Freeman of FreeThinkers is one of them. “I used to read about [Afrocandy] before I even thought about making porn movies a reality,” he says. “She’s popular [because] of her courage and determination.”

And a lot of other people are getting interested. “I’ve gotten over 4,000 calls and e-mails from Nigerians home and abroad, also from other African countries, wanting to participate in the movies,” he says. (He claims he’s even been contacted by Nollywood producers who want in on the action.) Not surprisingly, these volunteers lean more male than female: “I’ll say getting the females is a bit challenging. But we try to encourage them and lecture them, make them see it as a profession. Most guys/men want to act for free. They’re surprised and overwhelmed that such thing is starting in their generation, so they wanna be part of the fun.”

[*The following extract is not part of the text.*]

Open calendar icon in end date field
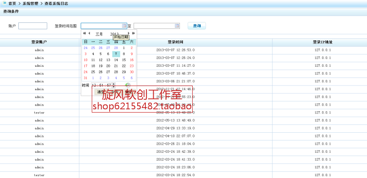 [177, 26]
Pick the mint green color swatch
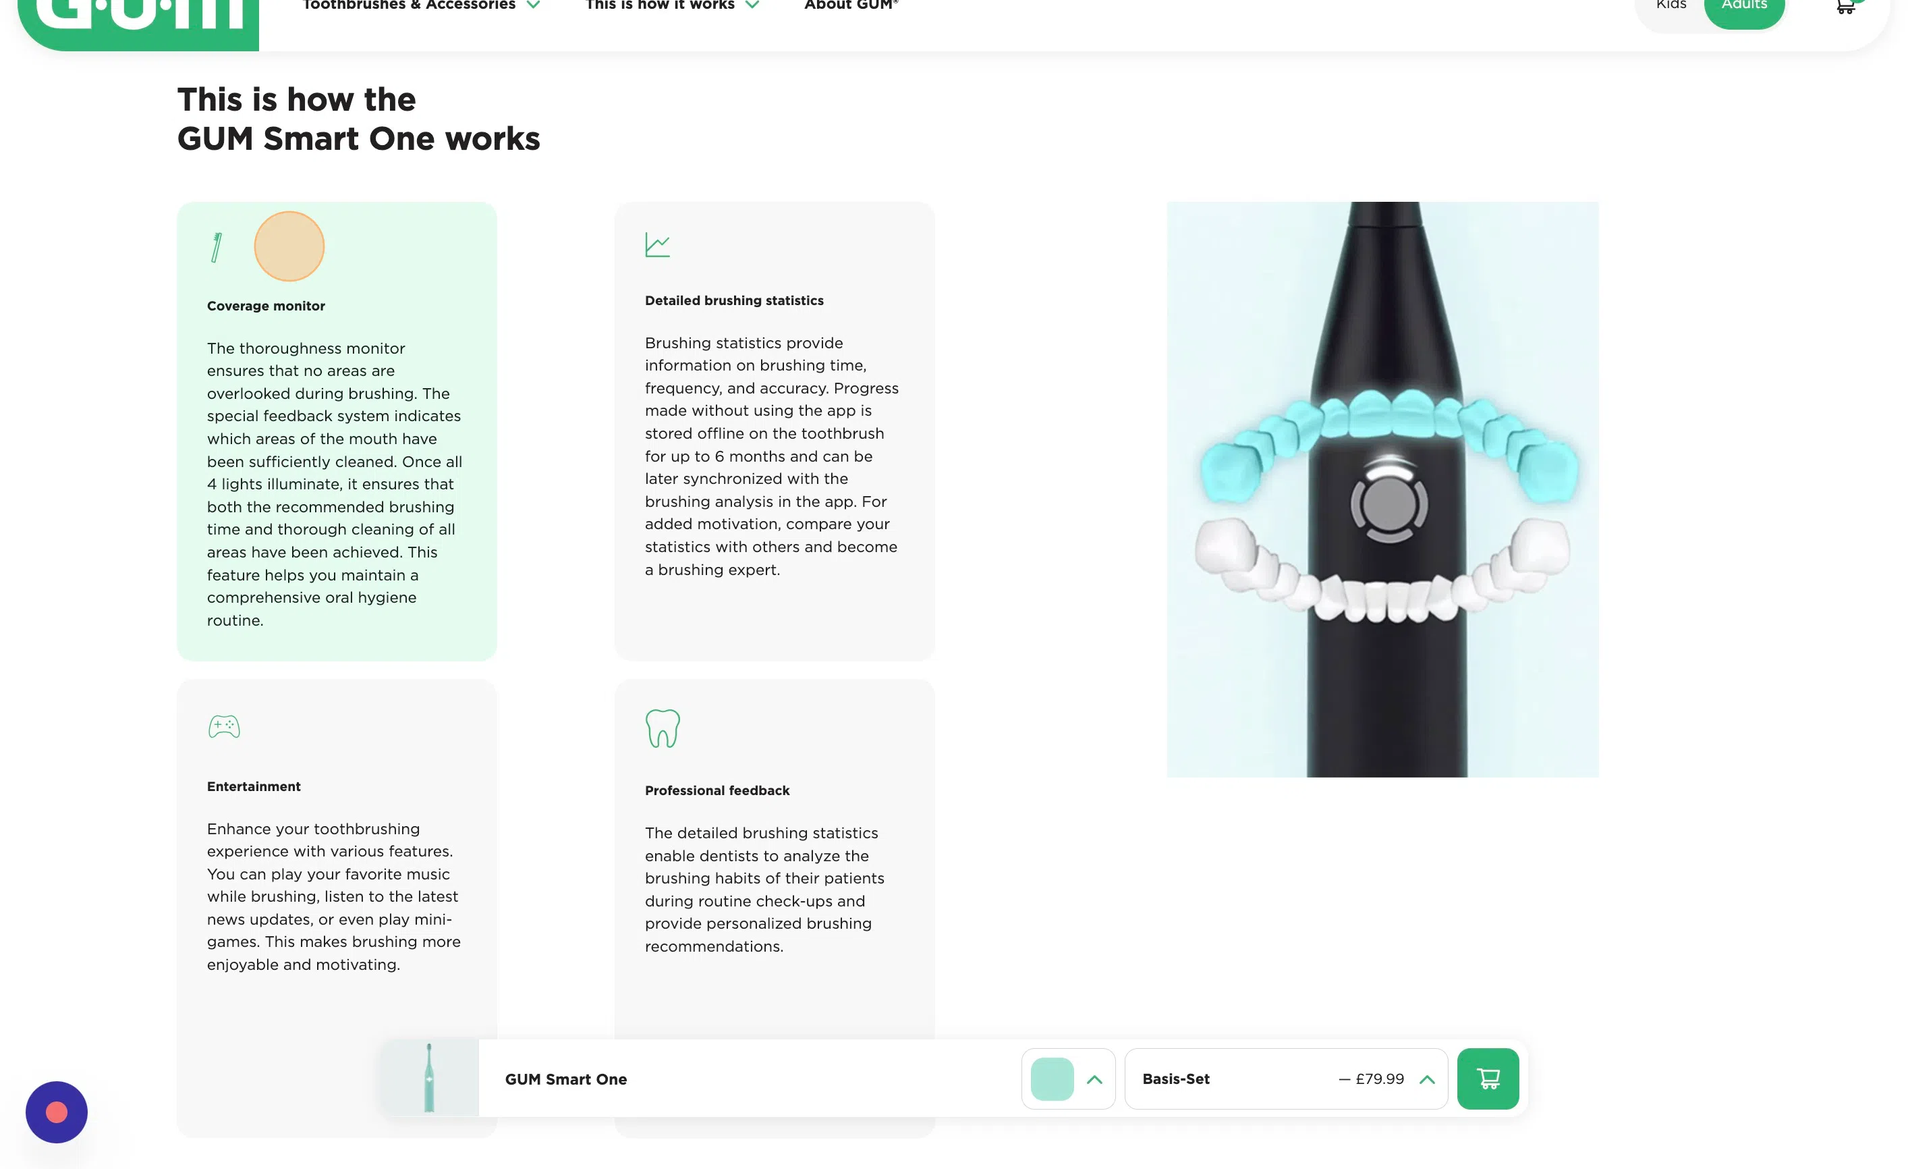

For her part, Afrocandy released her first explicit sex scene just last month. It features her and a man she simply calls “Mandingo.” (Not the Mandingo of American porn fame, though: “There’s actually an actor called ‘Mandingo.’ But it’s not him in my video. It’s my own Mandingo that I created.”) The Nigerian press is ecstatic, happily announcing that the country’s original porn starlet has “finally taken the plunge” into full-on sex scenes.

Beyond the media coverage, though, the movie is causing less of a stir than it would have even five years ago, now that hardcore pornography isn’t such a foreign entity there. “I knew they were ready,” Afrocandy says. “That’s why I did this. I had to go more explicit. I know they’re ready now, so let’s roll!”